The global creative economy is currently growing at a rapid pace and undergoing significant restructuring. At the center of this shift is a deliberate, intentional effort to reposition Africa from a mere participant to a primary stakeholder. Entertainment Week Africa (EWA) is leaning fully into, and owning, this moment.


With the launch of EWA Creative Connect, the platform is moving beyond celebration to design a space where talent gains access to capital, ideas receive the infrastructure they deserve to bloom, and African creativity is no longer exported passively but negotiated at the highest levels.


A panel of people
EWA Creative Connect London Panel.

EWA Creative Connect is quickly establishing itself as a fixture within the global cultural circuit, not by chance, but by strategic positioning. 


Its debut in Los Angeles during Grammy Weekend was intentional; it was not just about proximity to influence, but insertion into it. As the global music industry converged, EWA created a parallel space where African creatives and decision-makers could engage on equal footing with global stakeholders.


The London edition on March 19, 2026, sharpened that positioning even further. Timed to coincide with a historic Nigerian state visit to the UK, the gathering functioned as a cultural counterpart to diplomacy. While official conversations unfolded within the walls of Windsor Castle, another kind of negotiation was taking place, one focused on culture, capital, and long-term creative exchange. Here, the creative economy was treated as essential infrastructure.


At the core of this movement are Darey Art Alade and Deola Art Alade, co-founders of Livespot360 and Entertainment Week Africa. Their vision is clear: talent is only the starting point.


A man speaking
Darey Art Alade Speaking at EWA Creative Connect London.
2 women posing next to each other
Deola Art Alade and a guest at EWA Creative Connect.

“Talent alone is not enough. You need investment, relationships, and access.
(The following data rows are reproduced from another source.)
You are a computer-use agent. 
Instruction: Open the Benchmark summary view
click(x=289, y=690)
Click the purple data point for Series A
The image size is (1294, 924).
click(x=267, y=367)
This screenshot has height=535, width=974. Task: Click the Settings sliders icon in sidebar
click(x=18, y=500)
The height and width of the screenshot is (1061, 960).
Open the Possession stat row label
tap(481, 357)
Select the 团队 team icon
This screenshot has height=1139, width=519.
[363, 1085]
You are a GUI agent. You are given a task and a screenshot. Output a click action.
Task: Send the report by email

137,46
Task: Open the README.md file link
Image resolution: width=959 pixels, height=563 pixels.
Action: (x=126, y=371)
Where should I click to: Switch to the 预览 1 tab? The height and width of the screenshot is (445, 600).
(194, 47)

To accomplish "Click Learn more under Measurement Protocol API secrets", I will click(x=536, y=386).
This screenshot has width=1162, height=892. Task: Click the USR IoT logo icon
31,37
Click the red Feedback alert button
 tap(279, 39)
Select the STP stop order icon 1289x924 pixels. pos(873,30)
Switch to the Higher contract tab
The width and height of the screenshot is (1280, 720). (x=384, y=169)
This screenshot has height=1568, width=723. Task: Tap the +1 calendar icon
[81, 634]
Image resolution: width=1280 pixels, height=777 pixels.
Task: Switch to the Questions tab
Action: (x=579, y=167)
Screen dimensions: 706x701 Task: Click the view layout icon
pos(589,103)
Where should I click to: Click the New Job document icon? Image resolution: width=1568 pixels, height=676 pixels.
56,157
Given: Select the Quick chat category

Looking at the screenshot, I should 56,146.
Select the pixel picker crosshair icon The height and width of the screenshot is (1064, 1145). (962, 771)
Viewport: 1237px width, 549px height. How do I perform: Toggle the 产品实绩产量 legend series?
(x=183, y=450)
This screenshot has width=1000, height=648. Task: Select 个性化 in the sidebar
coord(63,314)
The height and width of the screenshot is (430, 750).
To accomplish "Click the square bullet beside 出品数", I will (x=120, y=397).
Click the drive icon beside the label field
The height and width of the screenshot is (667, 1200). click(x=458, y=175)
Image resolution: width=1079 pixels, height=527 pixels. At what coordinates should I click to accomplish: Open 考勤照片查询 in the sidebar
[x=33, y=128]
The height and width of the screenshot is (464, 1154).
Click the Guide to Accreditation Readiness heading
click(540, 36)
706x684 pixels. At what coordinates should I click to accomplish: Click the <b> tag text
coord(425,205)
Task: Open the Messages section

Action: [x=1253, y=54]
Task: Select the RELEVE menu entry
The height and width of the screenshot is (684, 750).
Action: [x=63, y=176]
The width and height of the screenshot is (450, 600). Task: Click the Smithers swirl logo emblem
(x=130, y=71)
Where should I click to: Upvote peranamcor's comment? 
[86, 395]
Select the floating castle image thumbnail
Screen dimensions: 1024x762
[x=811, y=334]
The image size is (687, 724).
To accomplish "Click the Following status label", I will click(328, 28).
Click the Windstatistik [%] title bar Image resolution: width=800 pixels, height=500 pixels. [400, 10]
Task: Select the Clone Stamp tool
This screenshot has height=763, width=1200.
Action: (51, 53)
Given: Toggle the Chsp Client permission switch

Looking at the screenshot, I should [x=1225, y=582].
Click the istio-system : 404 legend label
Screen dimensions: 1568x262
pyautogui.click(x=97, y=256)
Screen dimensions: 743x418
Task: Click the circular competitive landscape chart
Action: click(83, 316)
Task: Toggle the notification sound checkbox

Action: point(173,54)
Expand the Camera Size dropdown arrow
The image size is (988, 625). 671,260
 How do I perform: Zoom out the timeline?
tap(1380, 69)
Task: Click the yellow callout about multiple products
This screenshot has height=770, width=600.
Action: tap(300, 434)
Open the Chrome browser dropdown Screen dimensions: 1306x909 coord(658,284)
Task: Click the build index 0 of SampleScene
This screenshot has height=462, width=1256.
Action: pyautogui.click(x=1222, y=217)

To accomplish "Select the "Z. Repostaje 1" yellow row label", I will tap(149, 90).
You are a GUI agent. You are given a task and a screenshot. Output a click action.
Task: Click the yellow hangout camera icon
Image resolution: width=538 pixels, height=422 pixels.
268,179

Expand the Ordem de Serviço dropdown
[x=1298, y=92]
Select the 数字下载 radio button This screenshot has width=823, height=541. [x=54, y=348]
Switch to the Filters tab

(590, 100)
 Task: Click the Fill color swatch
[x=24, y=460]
EWA Creative Connect exists to close that gap.” - Darey Art Alade


What sits beneath that statement is an understanding of the global system: talent without structure remains local, but talent with access becomes an industry. Deola Art Alade frames it even more directly: the goal is to ensure African leaders are not adjacent to global conversations, but inside them.


The London edition was less an event and more a convergence point. Spanning government, finance, technology, and culture, the room was deliberately constructed to reflect the full ecosystem required to scale a creative economy. From policy to production, and capital to content, the attendees represented the machinery behind global influence.


Distinguished guests included the Minister of Trade, Hon. Jumoke Oduwole; the First Lady of Kwara State, Her Excellency Olufolake Abdulrazaq; and senior executives from Adobe, LemFi, Diageo, Unilever, and the British Film Institute, among others.


A woman giving a speech
Nigerian Minister of Trade, Hon. Jumoke Oduwole, at EWA Creative Connect London.
A woman posing
First Lady of Kwara State, Her Excellency Olufolake Abdulrazaq.

This is only the beginning of what to expect from EWA Creative Connect as it expands beyond local borders to engage the industry’s most vital global players.